MISERIA E NOBILTÀ 2.0
di Edoardo Scarpetta

riscrittura e regia Giuseppe Miale Di Mauro
adattamento di Antonio Guerrieri
con Francesco Procopio, Antonio Grosso
e con Francesca Annunziata, Philippe Boa, Maria Chiara Centorami, Antonio Friello, Maria Lauria, Stefano Miglio, Luana Pantaleo, Antonello Pascale, Federica Pizzutillo, Alfredo Procopio, Andrea Vellotti
Scene di Luigi Ferrigno
Costumi Giovanna Napolitano
Luci di Luca Palmieri

In scena al Teatro Ghione di Roma fino al 7 gennaio 2017

Voto: 6 su 10

I classici sono tali perchè non invecchiano (non passano mai di moda, si direbbe), perché raccontano di un quatidiano sempre attuale e riflettono su dinamiche sociali che neppure il tempo può scalfire. Miseria e nobiltà di Edoardo Scarpetta, oltre a essere un classico per eccellenza del teatro italiano, fa parte anche del patrimonio culturale del nostro paese. Giuseppe Miale Di Mauro, insieme ad Antonio Guerrieri, l’ha riscritto e riadattato sui luoghi e i bisogni di questa nostra triste epoca, dimostrando come il senso dell’opera sia ancora fortemente vivo. 
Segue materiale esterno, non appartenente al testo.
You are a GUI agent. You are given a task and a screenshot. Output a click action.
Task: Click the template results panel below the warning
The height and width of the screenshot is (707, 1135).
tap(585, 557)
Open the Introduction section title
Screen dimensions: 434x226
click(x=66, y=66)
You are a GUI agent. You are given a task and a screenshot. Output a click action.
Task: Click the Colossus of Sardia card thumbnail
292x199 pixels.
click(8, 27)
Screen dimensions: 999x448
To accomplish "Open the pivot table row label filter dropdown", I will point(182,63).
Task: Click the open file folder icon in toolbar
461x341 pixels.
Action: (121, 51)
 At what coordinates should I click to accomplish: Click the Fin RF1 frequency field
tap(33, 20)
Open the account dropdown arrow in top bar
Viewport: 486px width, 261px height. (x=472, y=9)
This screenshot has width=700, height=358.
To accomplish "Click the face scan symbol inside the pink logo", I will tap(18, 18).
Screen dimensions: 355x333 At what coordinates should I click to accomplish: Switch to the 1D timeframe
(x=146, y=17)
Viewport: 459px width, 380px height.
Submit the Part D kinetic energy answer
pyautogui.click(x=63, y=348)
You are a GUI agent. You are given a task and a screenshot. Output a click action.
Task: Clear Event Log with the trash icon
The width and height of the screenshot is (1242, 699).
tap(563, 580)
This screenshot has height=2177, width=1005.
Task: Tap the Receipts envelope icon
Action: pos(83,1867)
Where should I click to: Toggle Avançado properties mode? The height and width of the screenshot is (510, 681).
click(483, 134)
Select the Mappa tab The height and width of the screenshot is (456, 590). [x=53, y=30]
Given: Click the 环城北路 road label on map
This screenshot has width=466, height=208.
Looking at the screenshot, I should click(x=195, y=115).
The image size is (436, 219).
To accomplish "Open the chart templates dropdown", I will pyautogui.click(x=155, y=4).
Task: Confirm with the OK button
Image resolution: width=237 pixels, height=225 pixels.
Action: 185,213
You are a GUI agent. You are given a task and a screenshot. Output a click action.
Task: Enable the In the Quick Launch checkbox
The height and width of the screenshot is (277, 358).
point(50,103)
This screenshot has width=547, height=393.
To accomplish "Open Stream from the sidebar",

Dimentichiamo fotografi e scrivani, i nuovi protagonisti di questa riproposta 2.0 della commedia napoletana sbarcano il lunario facendo punture a domicilio (come la Magnani in Bellissima, i vecchi mestieri non tramontano mai) e vendendo stampe per strada. Non c’è più fame di pane, di spaghetti col sugo di salsiccia e di mozzarella che fa la goccia, ma di estetista, di telefonini cellulari all’avanguardia e di cucina gourmet: pur di essere al passo con l’omologazione generale si fanno anche i debiti. I poveri annaspano nei loro desideri, i nuovi ricchi cercano una possibilità di affermazione. Poi arriva l’occasione della finzione, il travestimento sotto lauta ricompensa: vuoi vedere che i poveri cristi sanno anche parlare l’italiano?

Nonostante l’infallibile congegno comico a disposizione, però, lo spettacolo di Miale Di Mauro non risulta mai irresistibile. L’aggiornamento contemporaneo è facile e superficiale, più vicino allo spirito “cafonal” che animava un film come Poveri ma ricchi che non alla poesia del teatro di Scarpetta. Convince poco anche l’insistitenza con cui si vorrebbero presentare le due famiglie, costrette a condividere lo stesso tetto, sotto una luce melodrammatica: l’intenzione non viene mai adeguadatemnte sfruttata ed è limitata solo al suggerire un’inquietudine, anche grave, che stona con l’aspettativa umoristica della storia. Le risate sono garantite dall’impegno e dalla passione di uno splendido stuolo di attori sul palco, capitanati da Francesco Procopio e Antonio Grosso, eppure una sensazione di incompiutezza permane.  Ogni riscrittura è rischiosa, questa più di altre: il risultato è dignitoso, ma forse avremmo gradito di più questa squadra di interpreti alle prese con il testo originale.